> [Your tasks]:
1 – Using the essay on pragmatism and critical scholarship, answer these:
(a) In what year did Louis Menand publish The Metaphysical Club?
(b) Which three people are named as having observed that critical scholarship seemed to melt away under social and economic pressure?
(c) Which two actors are named as having played John Adams in versions of the Broadway musical 1776?
2 – Transcribe a section of the essay on pragmatism and critical scholarship word for word, starting with "Louis Menand published" and going on through "their own destinies.".
[Provided passage — start]
Between Pragmatism, Tolerance, and Critical Scholarship

Louis Menand published The Metaphysical Club in 2001, right before the 9/11 terror attacks altered the course of the 21st century. In his conclusion, Menand attempted to explain why the ideas of John Dewey, and the 19th century pragmatists who influenced him, William James, Charles Pierce, and Supreme Court Justice Oliver Wendell Holmes, Jr., were having a resurgence at the end of the 20th century, shortly after the end of the Cold War. Menand claims that this pragmatism and overarching philosophy of tolerance, which came out of these original philosophers' terrible experiences with the Civil War, were essential for a functioning democracy. Democracy was having a moment in the late 20th century, as former Soviet republics attempted to find their way on their own, and decolonized African nations claimed the right to chart their own destinies. 

Tolerance is not an easy path to chart, and it is not entirely clear whether its compromises require a compromise with injustice as well. Still, as Menand noted in his study of the 19th century pragmatists, it seems to be the only philosophy that avoids large scale bloodshed. 

Reflecting in the American Leader back in 2023, I noted that the role of historical education in a democracy ought to be to help people govern themselves better -- to help them make decisions that will lead to more fair and just outcomes within their society. Clearly, my orientation toward public history comes from my own subjectivity and the fact that I grew up in the 1990s, that period after the end of the Cold War during which "Culture War" politics led public historians to seek compromise and validation from the public. Those same public historians had come of age during the 1960s and 1970s, a period in which the critical scholarship of the New Social History reflected the ethos of a period less tolerant of injustice and more committed to advocacy.

When the New Social History met the resurgent pragmatism of the 1980s and 1990s, anthropologists studying the work of public historians at Colonial Williamsburg, Lowell National Historic Park, and Baltimore Voices, observed how the institutions and economic systems in which these historians worked seemed to dilute the potency of their social criticism. Despite their sympathy for the intentions of these historical workers, Richard Handler, Cathy Stanton, and later, Mary Rizzo, all observed that critical scholarship seemed to melt away when faced with social and economic pressure to create, as Handler put it, "mimetic realism" and "good vibes hospitality." 

Where does this leave public historians 20 years later? Having just spent the past two months intensively studying for comps (with another month to go!) I'm steeped in critical scholarship right now. And yet, I still have my lived experience of working in museums, dealing with the realities of balancing audience expectations and funder preferences with new scholarship and critical perspectives. I'm more convinced than ever that a functioning public sphere (that mythical fourth estate of independent journalism, dynamic scholarship, and disinterested debate) is more important than ever if we want to be good ancestors and keep governing ourselves. Publics, and all of Nancy Fraser's "subaltern counterpublics" need places to deliberate and advocate. We neither want to come to blows nor do we want to settle for a status quo that un-solves our problems and hoards resources while people "reek of discontentment" to quote my favorite fictional version of John Adams. Critical scholarship should be there to help people see the problems that need solving and reckon with the legacies of the past. 

William Daniels and Brent Spiner both played John Adams in versions of the Broadway Musical 1776


I don't know how to tackle this paradox. Critical scholarship is easier to produce than ever and harder to implement. All I can do, I guess, is keep learning, and writing, and living in this moment as best I can.
[Provided passage — finish]
[Exercise data — start]
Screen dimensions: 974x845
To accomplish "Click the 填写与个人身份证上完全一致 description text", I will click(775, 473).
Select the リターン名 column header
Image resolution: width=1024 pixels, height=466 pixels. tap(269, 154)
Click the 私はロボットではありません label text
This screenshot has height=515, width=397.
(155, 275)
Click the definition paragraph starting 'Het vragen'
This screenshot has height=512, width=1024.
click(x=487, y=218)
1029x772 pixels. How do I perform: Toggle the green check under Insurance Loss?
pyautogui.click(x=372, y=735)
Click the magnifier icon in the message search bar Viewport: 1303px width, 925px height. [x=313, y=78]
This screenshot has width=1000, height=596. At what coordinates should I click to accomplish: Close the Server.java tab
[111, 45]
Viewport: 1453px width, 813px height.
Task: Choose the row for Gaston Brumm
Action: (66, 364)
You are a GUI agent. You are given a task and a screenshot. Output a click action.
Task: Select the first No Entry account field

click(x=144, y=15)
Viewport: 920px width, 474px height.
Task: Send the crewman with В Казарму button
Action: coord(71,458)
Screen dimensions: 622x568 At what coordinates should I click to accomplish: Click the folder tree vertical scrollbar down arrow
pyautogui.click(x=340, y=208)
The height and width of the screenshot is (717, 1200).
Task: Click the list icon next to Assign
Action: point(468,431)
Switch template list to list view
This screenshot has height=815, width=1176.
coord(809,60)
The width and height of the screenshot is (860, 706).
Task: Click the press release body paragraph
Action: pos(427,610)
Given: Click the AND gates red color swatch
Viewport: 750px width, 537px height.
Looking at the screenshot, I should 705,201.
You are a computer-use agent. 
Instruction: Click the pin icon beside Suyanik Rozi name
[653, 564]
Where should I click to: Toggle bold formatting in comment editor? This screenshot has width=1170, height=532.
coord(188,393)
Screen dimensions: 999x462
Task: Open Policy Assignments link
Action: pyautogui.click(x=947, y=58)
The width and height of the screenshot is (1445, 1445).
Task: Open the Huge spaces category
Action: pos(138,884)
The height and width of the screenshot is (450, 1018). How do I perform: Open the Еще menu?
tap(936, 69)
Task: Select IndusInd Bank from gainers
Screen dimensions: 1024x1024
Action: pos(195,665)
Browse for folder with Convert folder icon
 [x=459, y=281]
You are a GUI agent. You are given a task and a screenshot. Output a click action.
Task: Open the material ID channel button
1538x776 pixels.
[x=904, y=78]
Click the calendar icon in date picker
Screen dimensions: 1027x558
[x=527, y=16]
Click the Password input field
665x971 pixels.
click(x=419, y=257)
[Exercise data — finish]
> [Completed exercise]:
1 –
(a) 2001
(b) Richard Handler, Cathy Stanton, and Mary Rizzo
(c) William Daniels and Brent Spiner

2 –
Louis Menand published The Metaphysical Club in 2001, right before the 9/11 terror attacks altered the course of the 21st century. In his conclusion, Menand attempted to explain why the ideas of John Dewey, and the 19th century pragmatists who influenced him, William James, Charles Pierce, and Supreme Court Justice Oliver Wendell Holmes, Jr., were having a resurgence at the end of the 20th century, shortly after the end of the Cold War. Menand claims that this pragmatism and overarching philosophy of tolerance, which came out of these original philosophers' terrible experiences with the Civil War, were essential for a functioning democracy. Democracy was having a moment in the late 20th century, as former Soviet republics attempted to find their way on their own, and decolonized African nations claimed the right to chart their own destinies.